When it comes to foreigners, North Korea has very clear red lines: unauthorized reporting, spying and proselytizing. In 2009, U.S. journalists Lisa Ling and Euna Lee were arrested for allegedly crossing into North Korea at the Chinese border. Late last year, Merrill Newman, an 85-year-old American was detained for his Korean-war era involvement in clandestine operations. North Korea last week revealed it is holding a 50-year Baptist minister from South Korea. American Kenneth Bae was arrested in 2012 and sentenced to 15 years hard labor. He, like Short, is a missionary.
The Kim clan has a complex relationship with Christianity. Missionaries came to the Korean peninsula at the turn of the last century and quickly gained ground. North Korea’s founding father, Kim Il Sung, was born, in 1912, to a Protestant family. By the 1940s, Pyongyang was home to so many Christians that people called it “The Jerusalem of the East.” After the country was split, Kim Il Sung turned the country away from the faith, banning bibles and closing Churches. There was to be one faith: the cult of Kim.

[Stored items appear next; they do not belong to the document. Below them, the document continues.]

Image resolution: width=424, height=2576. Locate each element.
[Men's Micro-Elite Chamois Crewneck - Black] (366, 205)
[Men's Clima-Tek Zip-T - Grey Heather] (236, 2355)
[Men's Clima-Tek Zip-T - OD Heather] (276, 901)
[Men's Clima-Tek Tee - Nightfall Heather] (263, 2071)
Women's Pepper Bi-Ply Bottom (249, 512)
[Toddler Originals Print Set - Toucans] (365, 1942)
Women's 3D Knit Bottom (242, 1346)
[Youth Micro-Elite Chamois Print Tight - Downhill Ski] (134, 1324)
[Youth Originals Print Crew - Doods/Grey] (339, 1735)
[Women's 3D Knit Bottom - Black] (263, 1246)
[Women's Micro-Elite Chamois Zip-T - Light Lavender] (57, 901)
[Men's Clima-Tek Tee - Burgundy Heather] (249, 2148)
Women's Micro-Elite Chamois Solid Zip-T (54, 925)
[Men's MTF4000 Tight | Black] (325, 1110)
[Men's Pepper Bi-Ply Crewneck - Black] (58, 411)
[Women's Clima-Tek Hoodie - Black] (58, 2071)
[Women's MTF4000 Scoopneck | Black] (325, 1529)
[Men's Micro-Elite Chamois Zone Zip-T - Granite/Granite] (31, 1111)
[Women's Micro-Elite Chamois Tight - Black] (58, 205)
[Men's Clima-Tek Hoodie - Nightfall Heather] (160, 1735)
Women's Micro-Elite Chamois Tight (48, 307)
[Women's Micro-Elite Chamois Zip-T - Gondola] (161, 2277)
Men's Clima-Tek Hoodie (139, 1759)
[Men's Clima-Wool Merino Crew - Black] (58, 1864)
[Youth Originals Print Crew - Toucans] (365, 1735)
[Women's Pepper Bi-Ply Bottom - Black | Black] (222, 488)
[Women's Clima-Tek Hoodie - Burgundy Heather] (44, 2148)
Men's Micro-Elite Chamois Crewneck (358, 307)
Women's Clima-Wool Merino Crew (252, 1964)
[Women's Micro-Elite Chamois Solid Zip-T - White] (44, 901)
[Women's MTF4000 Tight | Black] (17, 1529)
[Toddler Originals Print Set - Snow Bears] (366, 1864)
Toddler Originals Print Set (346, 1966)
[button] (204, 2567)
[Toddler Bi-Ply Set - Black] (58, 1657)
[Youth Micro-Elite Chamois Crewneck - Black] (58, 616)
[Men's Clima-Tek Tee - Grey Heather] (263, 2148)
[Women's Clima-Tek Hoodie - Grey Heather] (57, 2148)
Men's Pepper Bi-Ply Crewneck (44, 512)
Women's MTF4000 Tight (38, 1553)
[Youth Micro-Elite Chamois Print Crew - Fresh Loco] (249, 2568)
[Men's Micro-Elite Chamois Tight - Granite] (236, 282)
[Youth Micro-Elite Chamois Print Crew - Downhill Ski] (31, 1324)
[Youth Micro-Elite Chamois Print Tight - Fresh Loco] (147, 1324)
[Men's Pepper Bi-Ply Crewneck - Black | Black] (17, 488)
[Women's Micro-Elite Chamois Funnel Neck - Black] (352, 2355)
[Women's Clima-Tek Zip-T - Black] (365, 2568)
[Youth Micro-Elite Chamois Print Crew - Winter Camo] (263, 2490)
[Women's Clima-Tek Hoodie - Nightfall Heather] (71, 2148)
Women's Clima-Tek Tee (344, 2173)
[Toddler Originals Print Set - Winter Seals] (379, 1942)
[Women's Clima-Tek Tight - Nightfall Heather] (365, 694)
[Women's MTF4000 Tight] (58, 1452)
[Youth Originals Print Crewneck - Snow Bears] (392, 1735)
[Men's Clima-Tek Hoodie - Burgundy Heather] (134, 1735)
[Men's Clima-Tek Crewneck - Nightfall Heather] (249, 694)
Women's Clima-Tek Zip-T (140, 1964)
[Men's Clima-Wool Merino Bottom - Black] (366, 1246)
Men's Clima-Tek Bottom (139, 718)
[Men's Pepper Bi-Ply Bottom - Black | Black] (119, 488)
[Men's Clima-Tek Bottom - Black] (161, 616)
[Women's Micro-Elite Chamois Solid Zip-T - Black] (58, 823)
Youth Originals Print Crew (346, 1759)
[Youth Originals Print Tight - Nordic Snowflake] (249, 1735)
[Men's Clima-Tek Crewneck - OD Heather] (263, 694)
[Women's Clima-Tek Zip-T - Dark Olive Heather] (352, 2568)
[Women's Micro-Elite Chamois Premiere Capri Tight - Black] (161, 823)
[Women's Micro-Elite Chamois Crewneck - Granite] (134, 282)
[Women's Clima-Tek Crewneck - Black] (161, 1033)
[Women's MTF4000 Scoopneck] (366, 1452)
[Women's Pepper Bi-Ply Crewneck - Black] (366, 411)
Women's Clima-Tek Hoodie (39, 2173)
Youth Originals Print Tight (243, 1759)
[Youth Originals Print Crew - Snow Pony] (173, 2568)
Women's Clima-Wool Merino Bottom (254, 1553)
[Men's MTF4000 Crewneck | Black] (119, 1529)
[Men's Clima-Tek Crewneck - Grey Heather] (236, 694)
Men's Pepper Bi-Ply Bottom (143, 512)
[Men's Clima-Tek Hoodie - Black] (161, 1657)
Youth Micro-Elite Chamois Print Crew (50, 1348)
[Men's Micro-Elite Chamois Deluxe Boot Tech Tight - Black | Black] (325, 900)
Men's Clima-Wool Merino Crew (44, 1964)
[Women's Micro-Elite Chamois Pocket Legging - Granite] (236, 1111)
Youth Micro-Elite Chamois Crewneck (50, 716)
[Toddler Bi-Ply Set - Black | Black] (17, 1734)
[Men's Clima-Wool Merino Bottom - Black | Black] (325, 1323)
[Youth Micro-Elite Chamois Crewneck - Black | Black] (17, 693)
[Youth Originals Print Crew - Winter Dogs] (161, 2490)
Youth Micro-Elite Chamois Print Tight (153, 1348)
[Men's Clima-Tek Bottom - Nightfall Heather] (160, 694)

In North Korea, the Kim men are revered like gods. Children are taught that they have almost supernatural powers and their portraits are granted pride of place in schools and homes. In 1912, the country switched from the Christian calendar to where time begins April 15, 1912 — Kim Il Sung’s date of birth. His son, Kim Jong Il, is said to have shot 11 holes-in-one in his first game of golf. His date of birth — the date of Short’s alleged transgressions — is a holiday.
Which begs the question: Why was Short released at all? North Korean state media said Short, like Merrill Newman, was expelled because of his age. The timing may have helped too. After a year of saber-rattling, North Korea has taken a softer tone of late. Last week, South and North Korea held the first round of family reunions since 2010, when the program was canceled after the sinking of a South Korean naval vessel. The meet went ahead despite the fact it coincided with U.S.-South Korea military drills that the North detests.
The reaction to the drills is particularly telling. Last year, the exercises brought threats of nuclear Armageddon. This year, North Korea fired a few short-range missiles into the sea off its eastern coast. Kim Jong Un has pledged to press ahead with the development of the country’s nuclear arsenal while simultaneously improving the country’s sanction-choked economy. The strategy seems to be to keep up appearances at home (look, we’re firing missiles) while quietly re-engaging the outside world (look, we’re releasing prisoners).
What is still unclear is how remaining prisoners like Bae and Kim fit in. Neither is elderly and North Korea tends to take a tougher stance on ethnic Koreans in custody, partly because they are seen as traitors, and partly because non-U.S. nationals, like Kim, are deemed less likely to garner concessions from the United States. The latest developments could bode well for Bae. If North Korea is serious about setting a new tone, the missionary’s release might be offered to the U.S. as a sign of good faith.